# [Given request 1]
Retype the part of the renewable energy policy text that opens with the words containing "5.         Other incentives" and closes with "Law No. 20,698).".

# [Page text]
begin

As noted above, by Law No. 20,257, all electricity companies selling energy to final customers must ensure that a given percentage (20 percent) of the energy they sell comes from an NCRE source. In fact, this target was met some seven years ahead of schedule, because, in 2018, 20 percent of the withdrawals of the power companies will have been injected into the system from NCRE sources. However, already in 2015, the government had published a long-term energy policy (to 2050), which aims, amongst other things, to reach renewables (NCRE + conventional hydropower) shares of electricity generation of 60 percent by 2035 and at least 70 percent by 2050.

New and exclusive bidding process for NCRE

Since 2015, the Ministry of Energy has been obliged to carry out a public bidding process every year for energy coming from NCRE sources, which will help to reach the quotas of NCRE required by law. This competitive mechanism aims to improve the financing conditions of NCRE, and has the followings characteristics:

• the public bidding process can be implemented separately for each transmission system in up to two bidding periods per year. The amount of energy will depend on the projections for the fulfillment of NCRE quotas for the next three years;

• each participant in the bidding process shall submit an offer including the amount of energy (GWh) and a price (US$/MWh); and

• the project will be awarded to the cheapest bid until the necessary amount of energy is reached, considering a maximum price equal to the average cost of the most efficient generation technology of the electric system that can be installed in the long term.

5.         Other incentives

Two major undertakings have been launched for the purpose of introducing incentives on NCRE: improvement of the regulatory framework of the electricity market and the implementation of direct support mechanisms for investment initiatives in NCRE:

a. The proposed changes to the regulatory framework intend, among other things, to create the conditions to implement a portfolio of NCRE projects to accelerate the development of the market; to eliminate the barriers that frequently impede innovation; and to generate confidence in the electricity market regarding this type of technology. This is partially achieved by the government enacting the law for the development of NCRE (Law No. 20,257 amended by Law No. 20,698).

end

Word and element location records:
begin

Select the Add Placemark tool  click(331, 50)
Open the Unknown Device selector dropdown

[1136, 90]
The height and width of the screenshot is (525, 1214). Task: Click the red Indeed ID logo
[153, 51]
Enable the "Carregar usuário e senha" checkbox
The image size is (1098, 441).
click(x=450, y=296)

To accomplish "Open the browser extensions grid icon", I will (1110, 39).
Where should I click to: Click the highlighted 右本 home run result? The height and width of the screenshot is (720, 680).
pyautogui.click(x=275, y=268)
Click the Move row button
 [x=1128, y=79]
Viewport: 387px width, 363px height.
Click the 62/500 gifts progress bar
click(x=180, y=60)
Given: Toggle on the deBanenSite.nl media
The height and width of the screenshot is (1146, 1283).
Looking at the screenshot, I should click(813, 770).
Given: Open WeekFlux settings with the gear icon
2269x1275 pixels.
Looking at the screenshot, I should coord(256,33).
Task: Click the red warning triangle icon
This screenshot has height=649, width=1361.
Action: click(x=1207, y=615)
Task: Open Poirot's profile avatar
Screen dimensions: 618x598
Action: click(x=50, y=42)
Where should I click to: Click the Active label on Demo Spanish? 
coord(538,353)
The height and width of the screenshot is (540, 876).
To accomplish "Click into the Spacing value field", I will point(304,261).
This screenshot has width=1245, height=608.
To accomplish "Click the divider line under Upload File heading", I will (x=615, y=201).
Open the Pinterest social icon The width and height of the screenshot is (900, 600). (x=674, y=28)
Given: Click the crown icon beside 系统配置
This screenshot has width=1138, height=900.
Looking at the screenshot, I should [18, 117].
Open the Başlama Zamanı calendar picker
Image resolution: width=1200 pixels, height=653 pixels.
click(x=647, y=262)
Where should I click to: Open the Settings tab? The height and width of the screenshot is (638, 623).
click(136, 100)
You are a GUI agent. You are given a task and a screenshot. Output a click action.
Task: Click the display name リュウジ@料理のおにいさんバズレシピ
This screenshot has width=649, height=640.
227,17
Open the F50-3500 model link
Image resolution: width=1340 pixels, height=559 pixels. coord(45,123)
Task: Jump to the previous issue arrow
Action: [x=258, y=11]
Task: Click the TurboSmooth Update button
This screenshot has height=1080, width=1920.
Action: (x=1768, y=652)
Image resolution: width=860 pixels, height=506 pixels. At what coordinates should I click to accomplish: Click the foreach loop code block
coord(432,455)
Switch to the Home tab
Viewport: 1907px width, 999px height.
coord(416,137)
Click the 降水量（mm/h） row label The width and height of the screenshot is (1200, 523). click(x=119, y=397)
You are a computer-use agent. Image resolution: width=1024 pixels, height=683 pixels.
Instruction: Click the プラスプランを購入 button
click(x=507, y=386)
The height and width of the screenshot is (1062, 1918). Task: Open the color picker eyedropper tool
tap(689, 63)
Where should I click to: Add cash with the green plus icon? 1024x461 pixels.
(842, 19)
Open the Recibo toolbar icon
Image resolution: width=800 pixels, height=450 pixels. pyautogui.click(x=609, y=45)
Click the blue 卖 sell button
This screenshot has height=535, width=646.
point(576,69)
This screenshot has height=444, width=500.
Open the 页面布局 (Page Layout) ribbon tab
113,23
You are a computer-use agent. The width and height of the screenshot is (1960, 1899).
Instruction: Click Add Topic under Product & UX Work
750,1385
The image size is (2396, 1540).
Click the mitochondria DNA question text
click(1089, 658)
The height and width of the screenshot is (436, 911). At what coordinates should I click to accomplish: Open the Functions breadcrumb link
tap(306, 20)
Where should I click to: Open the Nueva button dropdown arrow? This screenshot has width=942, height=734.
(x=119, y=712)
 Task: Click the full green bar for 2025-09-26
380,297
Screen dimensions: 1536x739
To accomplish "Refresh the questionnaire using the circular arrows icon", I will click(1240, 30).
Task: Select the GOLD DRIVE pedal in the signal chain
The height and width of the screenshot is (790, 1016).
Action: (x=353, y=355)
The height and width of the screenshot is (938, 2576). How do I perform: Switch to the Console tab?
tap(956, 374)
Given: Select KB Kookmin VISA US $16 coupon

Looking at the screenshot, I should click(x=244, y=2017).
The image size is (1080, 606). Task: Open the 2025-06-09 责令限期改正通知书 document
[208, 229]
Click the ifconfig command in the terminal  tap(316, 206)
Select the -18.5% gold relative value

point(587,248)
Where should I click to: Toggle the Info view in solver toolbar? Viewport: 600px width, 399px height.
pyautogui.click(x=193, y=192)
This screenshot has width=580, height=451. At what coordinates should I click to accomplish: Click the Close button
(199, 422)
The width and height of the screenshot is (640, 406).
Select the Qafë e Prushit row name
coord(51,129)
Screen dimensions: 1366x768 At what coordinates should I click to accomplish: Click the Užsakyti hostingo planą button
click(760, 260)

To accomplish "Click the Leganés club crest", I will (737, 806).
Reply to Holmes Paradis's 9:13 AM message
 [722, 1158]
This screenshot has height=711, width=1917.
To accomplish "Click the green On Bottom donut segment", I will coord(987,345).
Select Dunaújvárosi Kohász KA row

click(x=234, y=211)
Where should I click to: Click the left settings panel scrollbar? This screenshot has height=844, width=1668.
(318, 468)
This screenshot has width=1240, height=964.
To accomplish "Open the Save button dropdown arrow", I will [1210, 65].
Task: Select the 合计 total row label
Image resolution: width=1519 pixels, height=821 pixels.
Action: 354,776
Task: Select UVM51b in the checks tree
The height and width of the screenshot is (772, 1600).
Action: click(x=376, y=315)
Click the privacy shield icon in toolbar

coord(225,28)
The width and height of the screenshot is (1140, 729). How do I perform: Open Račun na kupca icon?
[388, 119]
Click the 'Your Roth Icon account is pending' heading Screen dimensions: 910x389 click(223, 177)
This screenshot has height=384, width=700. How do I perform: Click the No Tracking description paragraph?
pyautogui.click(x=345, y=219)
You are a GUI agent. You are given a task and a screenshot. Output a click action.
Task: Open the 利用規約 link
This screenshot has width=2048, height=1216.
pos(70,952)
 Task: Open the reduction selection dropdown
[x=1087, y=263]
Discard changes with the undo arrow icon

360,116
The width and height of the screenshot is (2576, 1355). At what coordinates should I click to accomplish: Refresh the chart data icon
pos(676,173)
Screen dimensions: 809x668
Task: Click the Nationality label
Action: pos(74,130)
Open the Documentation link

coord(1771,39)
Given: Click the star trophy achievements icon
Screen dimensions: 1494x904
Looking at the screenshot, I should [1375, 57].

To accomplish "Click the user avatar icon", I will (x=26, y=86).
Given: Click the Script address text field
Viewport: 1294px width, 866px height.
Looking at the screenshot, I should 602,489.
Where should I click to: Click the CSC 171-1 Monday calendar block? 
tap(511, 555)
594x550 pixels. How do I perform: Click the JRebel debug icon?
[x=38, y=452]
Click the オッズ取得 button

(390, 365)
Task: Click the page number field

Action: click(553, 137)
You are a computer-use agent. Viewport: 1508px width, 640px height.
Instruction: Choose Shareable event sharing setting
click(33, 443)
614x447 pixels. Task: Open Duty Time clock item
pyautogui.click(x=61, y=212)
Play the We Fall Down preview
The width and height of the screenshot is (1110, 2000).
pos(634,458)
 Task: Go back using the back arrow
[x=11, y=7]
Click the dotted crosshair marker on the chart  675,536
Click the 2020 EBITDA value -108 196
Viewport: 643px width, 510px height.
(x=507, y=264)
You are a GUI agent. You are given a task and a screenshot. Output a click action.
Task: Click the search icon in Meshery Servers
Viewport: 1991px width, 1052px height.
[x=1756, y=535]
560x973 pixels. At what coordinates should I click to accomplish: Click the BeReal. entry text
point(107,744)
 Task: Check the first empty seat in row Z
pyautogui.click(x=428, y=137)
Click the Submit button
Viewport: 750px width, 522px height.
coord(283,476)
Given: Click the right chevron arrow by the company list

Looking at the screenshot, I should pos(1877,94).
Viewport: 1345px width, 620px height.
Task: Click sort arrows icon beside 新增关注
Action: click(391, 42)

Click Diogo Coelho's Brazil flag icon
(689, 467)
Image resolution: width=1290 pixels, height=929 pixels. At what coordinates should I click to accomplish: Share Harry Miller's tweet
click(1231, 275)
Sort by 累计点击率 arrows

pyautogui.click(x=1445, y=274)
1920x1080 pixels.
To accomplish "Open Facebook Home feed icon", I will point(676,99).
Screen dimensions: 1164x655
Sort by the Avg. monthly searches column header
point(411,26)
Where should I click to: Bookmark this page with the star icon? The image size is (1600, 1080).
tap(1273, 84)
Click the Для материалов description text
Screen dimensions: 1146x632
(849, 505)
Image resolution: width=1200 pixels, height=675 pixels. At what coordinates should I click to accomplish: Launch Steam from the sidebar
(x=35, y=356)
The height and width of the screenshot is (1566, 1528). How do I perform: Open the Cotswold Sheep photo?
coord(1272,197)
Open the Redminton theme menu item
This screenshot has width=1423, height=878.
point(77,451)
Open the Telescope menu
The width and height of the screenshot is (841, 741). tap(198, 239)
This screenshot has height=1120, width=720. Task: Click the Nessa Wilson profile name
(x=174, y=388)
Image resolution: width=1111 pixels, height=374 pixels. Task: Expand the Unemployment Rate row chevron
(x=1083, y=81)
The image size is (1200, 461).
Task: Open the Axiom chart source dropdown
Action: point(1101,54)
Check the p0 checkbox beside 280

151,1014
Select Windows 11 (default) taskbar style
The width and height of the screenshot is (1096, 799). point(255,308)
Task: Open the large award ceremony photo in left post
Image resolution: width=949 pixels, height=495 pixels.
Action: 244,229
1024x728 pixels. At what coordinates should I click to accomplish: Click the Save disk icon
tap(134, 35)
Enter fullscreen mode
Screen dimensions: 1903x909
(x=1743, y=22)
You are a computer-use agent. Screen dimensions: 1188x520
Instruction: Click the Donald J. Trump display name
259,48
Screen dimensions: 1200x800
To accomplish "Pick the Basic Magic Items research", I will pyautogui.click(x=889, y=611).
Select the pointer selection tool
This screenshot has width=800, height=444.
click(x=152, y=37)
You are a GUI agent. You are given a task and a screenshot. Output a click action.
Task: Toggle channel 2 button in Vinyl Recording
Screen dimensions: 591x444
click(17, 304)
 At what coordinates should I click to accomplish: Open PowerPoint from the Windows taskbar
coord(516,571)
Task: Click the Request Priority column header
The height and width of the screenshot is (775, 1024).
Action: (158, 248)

end

# [Given request 2]
From the listing, echo the part that opens with the line containing "You are a computer-use agent. The" and closes with the line containing "click(1089, 658)", including both of those lines.

# [Finished answer 1]
5.         Other incentives

Two major undertakings have been launched for the purpose of introducing incentives on NCRE: improvement of the regulatory framework of the electricity market and the implementation of direct support mechanisms for investment initiatives in NCRE:

a. The proposed changes to the regulatory framework intend, among other things, to create the conditions to implement a portfolio of NCRE projects to accelerate the development of the market; to eliminate the barriers that frequently impede innovation; and to generate confidence in the electricity market regarding this type of technology. This is partially achieved by the government enacting the law for the development of NCRE (Law No. 20,257 amended by Law No. 20,698).

# [Finished answer 2]
You are a computer-use agent. The width and height of the screenshot is (1960, 1899).
Instruction: Click Add Topic under Product & UX Work
750,1385
The image size is (2396, 1540).
Click the mitochondria DNA question text
click(1089, 658)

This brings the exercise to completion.